While TRAM flaps result in the most natural looking breasts, require no implants, and offers a tummy tuck operation in addition to reconstruction, they are technically more challenging operations. After the mastectomy is complete, an additional four hours is needed to complete the surgery. Recovery time can take up to six weeks.
In the buttock flap procedure, tissue is taken from the buttocks and attached at the site of mastectomy. Microsurgery is required to reattach the tissue to a blood supply, which makes this the most time-consuming procedure to perform.
Areola and Nipple Reconstruction The final phase of the reconstruction process, which is usually done up to six months later, is the formation of the nipple and areola. "The nipple is produced by making a 'skate' flap and rolling the tissue to form a nipple," said Digenis. "Tattooing the site allows us to match the color of the existing areola, and eliminates the need for skin grafting."
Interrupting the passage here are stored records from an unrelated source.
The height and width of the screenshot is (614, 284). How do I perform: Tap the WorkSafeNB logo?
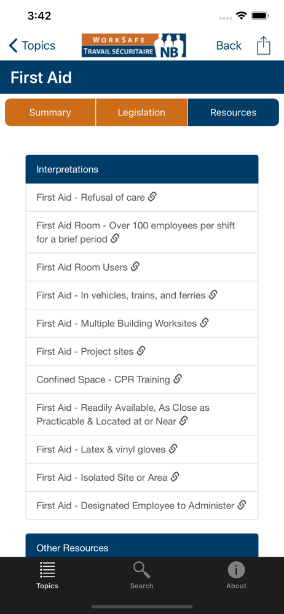tap(134, 45)
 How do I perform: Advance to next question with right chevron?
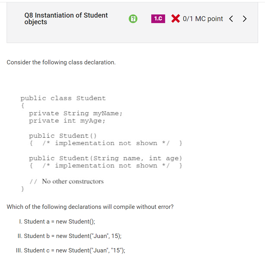click(x=245, y=19)
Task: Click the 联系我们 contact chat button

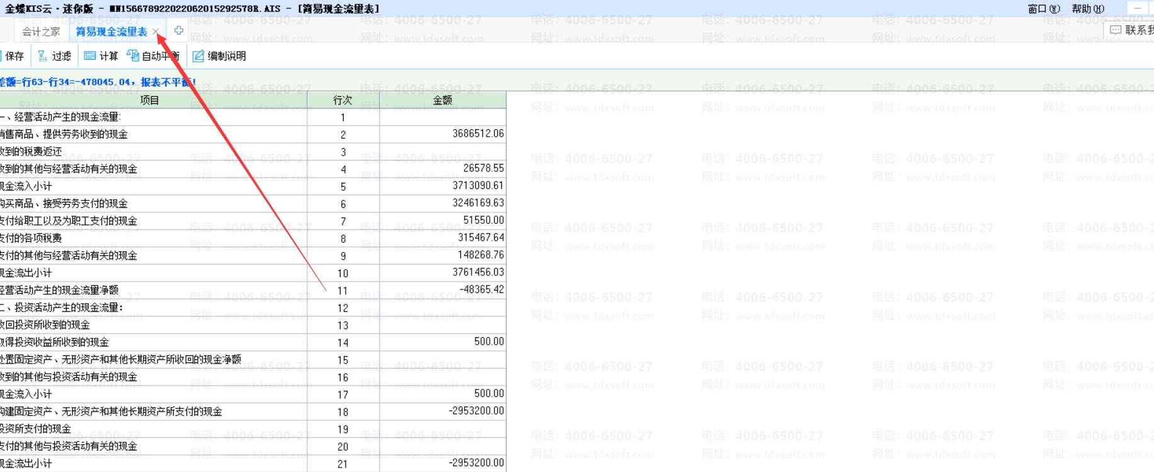Action: pos(1131,30)
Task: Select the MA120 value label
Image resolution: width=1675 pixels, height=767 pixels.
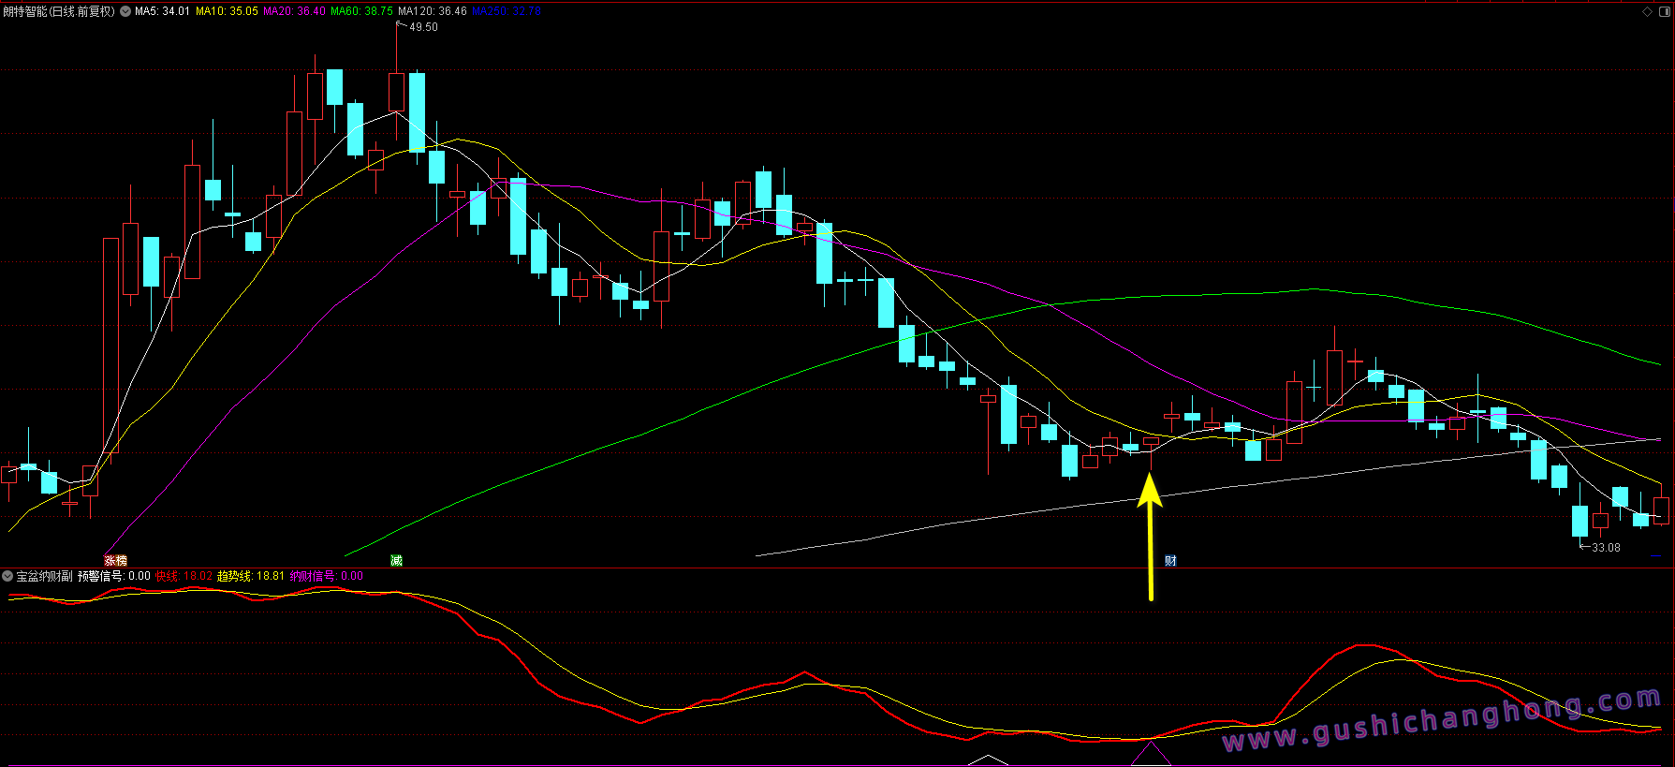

Nipple reconstruction can be performed as an outpatient procedure.
The art of breast reconstruction has come a long way. Tiller recently recalled the differences between her mother's mastectomy from several years ago, and her own.
"Back when my mom had her mastectomy, they didn't do reconstruction until months or years later. She never had the opportunity to have reconstruction. She had a large, empty place on her chest where her breast used to be. And she was left with a large scar on her back.
"But my reconstruction began immediately following my surgery. I came out of surgery with two small mounds on my chest, and we began filling them with saline about two weeks later. In about six months, I'll have the nipple reconstruction done, and I'm very excited about that. It really makes a difference in the way you feel."
Digenis said the techniques continue to improve, and the standards are extremely high. "When reconstruction was evolving, we just worried about making a mound so the patient looked good in a bra. Today, we are not satisfied until we get as close as we can to the look of a natural breast."